Инспектор хмыкнул снова и вытер пальцы обшлагами длинных рукавов. Потом, глянув через плечо Цу И на вход в сад, Ба И вскинул брови и кивнул.
— Должно быть, вы правы, — сказал он с легкой усмешкой, — Кажется, одну из костяшек, вас или меня, в скором времени сдвинут отсюда. Можете угадать, какую?
Цу И обернулся: к ним приближался императорский паж.
— Вот и я не могу, — сказал инспектор раньше, чем Цу И успел ответить. А когда паж с поспешным поклоном вручил старшему счетоводу пергаментный листок, Ба И усмехнулся и, кивнув еще раз, вновь сосредоточил взгляд на рыбках. От мяса уже ничего не осталось, но в илистой серой воде все еще кипела пена.

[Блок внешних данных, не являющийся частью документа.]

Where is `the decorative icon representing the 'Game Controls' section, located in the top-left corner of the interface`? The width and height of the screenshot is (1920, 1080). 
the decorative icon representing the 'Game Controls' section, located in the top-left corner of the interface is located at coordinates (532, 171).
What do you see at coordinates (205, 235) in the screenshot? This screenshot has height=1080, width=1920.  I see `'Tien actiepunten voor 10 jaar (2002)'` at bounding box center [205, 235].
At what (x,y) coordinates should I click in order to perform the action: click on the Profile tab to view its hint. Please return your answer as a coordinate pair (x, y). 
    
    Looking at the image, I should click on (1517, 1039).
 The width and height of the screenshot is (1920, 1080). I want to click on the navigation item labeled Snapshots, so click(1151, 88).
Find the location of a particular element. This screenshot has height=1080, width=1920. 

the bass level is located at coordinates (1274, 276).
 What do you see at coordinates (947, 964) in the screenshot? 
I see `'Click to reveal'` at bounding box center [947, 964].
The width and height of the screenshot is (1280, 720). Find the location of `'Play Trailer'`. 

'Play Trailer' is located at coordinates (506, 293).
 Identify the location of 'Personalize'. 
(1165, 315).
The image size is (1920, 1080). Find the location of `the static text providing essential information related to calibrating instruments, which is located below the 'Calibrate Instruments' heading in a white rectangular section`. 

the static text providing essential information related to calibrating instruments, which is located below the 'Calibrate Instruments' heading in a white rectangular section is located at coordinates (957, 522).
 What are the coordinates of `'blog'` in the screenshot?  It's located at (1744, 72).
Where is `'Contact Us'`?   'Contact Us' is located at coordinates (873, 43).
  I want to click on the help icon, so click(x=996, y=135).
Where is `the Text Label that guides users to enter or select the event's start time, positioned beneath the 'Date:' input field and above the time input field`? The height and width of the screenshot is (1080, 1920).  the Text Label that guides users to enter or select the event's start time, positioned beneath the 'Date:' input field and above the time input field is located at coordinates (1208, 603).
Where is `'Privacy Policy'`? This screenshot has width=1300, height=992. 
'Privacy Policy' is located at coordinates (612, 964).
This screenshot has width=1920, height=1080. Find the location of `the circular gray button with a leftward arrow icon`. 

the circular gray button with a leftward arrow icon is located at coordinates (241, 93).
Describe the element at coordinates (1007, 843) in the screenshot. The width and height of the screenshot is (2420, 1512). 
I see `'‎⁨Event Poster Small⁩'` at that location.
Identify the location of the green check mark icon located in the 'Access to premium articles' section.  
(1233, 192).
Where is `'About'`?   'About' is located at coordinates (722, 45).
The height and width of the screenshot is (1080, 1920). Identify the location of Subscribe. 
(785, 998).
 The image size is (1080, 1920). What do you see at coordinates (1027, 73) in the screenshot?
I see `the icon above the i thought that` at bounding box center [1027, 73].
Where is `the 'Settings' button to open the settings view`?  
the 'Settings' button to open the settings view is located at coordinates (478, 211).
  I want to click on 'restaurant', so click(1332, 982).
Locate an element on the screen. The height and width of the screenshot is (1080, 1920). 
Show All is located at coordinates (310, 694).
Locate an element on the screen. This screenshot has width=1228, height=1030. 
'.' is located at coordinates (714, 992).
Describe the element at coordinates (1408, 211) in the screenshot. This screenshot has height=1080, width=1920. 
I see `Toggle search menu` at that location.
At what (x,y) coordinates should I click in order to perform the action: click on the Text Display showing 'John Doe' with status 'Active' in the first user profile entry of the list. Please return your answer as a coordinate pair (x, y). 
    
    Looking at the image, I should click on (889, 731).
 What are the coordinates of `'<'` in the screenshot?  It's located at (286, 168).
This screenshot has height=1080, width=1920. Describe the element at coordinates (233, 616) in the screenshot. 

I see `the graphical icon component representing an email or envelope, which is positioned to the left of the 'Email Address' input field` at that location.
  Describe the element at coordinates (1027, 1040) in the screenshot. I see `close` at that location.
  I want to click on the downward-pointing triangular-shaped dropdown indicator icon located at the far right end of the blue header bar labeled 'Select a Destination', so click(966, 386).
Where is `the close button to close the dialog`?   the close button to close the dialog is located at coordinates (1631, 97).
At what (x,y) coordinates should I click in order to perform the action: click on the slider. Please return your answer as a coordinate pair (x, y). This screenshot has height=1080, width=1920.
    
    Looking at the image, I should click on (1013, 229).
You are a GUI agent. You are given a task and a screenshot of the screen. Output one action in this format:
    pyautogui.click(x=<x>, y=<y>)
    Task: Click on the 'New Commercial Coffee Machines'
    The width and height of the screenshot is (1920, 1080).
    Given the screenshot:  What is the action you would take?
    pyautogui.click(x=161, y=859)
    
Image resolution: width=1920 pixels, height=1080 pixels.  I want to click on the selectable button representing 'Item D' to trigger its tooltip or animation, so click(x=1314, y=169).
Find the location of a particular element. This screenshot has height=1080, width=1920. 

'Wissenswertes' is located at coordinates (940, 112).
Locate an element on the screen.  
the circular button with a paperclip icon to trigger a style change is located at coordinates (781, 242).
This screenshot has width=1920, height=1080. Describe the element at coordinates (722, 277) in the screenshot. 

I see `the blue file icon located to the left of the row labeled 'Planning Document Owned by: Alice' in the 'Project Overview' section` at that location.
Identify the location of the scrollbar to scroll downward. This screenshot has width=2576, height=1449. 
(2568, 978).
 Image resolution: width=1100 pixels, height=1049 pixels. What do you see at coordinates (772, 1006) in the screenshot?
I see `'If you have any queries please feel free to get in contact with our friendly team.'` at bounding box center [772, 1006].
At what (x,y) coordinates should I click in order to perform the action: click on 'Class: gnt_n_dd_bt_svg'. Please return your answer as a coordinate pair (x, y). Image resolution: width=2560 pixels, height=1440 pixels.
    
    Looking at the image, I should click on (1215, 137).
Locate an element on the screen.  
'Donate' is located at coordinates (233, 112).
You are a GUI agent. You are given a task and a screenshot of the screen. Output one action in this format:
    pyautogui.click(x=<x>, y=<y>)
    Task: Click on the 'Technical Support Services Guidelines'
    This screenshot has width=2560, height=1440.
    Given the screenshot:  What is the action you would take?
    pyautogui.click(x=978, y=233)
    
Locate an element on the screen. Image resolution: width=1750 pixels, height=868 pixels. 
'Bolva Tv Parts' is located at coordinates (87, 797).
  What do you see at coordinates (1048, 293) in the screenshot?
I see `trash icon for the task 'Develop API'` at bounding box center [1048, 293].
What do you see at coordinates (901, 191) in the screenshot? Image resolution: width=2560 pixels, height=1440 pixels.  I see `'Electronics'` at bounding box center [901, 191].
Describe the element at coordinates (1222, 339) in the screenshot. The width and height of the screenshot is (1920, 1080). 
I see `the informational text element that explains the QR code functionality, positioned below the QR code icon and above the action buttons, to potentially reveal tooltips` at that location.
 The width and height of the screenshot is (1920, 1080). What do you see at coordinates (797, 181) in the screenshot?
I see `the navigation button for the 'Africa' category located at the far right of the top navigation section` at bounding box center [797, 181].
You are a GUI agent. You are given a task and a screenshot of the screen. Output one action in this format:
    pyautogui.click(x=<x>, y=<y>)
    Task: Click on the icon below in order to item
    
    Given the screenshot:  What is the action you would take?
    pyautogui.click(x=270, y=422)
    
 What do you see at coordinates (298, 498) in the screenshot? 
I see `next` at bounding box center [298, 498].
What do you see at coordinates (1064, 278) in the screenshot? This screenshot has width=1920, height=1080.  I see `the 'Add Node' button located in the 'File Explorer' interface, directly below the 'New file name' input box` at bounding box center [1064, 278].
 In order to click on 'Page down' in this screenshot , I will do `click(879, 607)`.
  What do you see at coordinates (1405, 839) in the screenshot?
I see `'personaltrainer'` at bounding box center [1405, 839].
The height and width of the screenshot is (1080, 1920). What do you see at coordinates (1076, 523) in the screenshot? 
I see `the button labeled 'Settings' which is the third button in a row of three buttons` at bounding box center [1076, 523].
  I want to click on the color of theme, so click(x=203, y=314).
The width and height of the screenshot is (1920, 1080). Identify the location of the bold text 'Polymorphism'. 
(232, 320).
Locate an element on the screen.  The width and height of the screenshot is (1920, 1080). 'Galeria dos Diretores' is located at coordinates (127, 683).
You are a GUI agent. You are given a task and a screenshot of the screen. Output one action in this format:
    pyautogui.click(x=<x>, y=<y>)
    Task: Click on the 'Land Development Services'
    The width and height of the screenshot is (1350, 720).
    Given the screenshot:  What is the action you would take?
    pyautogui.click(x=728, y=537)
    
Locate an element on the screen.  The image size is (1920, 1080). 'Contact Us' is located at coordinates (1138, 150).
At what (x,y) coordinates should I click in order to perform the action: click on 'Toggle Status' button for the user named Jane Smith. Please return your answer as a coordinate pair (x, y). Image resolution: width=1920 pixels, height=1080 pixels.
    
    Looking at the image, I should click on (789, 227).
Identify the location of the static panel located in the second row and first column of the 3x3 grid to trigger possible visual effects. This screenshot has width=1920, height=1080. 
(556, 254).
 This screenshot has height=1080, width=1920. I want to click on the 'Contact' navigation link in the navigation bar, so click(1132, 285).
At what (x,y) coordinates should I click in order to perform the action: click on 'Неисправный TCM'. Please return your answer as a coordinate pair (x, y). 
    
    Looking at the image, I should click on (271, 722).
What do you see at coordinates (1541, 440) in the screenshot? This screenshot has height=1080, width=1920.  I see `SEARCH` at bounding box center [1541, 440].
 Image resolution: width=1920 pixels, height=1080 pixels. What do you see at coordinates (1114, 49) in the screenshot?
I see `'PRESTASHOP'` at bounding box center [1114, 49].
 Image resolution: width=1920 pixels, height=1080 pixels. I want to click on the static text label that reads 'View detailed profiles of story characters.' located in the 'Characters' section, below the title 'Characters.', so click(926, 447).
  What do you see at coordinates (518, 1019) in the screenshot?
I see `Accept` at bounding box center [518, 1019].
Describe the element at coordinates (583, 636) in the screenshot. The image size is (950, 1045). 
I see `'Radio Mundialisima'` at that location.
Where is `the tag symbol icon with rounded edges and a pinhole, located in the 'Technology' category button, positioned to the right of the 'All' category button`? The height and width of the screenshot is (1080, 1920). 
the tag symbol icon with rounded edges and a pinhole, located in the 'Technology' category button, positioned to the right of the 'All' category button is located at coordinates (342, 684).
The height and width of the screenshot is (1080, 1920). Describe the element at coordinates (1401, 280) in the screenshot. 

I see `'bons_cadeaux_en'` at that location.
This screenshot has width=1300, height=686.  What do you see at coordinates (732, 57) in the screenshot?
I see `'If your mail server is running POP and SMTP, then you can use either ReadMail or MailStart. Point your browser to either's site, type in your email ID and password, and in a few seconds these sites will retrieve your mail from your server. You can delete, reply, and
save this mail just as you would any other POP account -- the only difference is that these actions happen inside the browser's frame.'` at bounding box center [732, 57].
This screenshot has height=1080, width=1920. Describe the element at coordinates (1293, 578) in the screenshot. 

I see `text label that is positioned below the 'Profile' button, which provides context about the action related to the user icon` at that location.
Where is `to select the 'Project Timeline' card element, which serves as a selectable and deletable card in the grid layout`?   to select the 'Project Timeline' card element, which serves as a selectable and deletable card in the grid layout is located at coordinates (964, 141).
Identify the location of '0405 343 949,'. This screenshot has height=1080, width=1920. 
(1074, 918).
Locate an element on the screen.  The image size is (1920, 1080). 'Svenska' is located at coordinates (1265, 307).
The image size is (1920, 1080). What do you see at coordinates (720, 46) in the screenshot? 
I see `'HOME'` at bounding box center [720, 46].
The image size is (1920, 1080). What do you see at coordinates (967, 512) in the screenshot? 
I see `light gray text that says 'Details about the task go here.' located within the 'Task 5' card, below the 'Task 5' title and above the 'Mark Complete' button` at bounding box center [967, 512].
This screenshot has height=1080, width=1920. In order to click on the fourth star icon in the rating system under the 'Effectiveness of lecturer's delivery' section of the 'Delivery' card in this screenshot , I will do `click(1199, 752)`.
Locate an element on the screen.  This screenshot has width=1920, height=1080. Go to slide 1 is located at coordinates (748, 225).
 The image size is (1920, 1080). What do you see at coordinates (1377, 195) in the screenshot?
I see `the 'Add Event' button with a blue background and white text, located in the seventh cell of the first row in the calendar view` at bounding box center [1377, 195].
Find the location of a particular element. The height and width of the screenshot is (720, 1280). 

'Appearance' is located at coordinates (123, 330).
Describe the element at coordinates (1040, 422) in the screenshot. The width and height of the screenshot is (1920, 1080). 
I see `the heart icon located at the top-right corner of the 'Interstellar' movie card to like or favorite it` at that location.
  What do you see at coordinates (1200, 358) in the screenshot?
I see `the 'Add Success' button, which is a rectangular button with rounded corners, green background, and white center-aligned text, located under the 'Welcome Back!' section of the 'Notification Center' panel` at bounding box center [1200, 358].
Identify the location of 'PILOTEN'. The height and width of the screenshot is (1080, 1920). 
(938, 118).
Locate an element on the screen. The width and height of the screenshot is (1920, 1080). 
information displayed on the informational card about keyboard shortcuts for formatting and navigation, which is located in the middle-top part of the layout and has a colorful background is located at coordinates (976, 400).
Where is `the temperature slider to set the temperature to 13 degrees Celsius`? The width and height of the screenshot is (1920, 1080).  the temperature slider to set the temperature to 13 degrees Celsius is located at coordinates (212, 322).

В тронном зале его ожидали министры и придворные, евнухи и слуги, императрица-мать за ширмами, ее фрейлины с нарисованными масками лиц и даже сам император на Золотом троне Дракона. Все взгляды были прикованы к неподвижному кубу какой-то машины. Словно ядовитая жаба, она маслянисто и хищно поблескивала на лакированном паркете, а рядом нервно переминался ее хозяин, чужеземный демон.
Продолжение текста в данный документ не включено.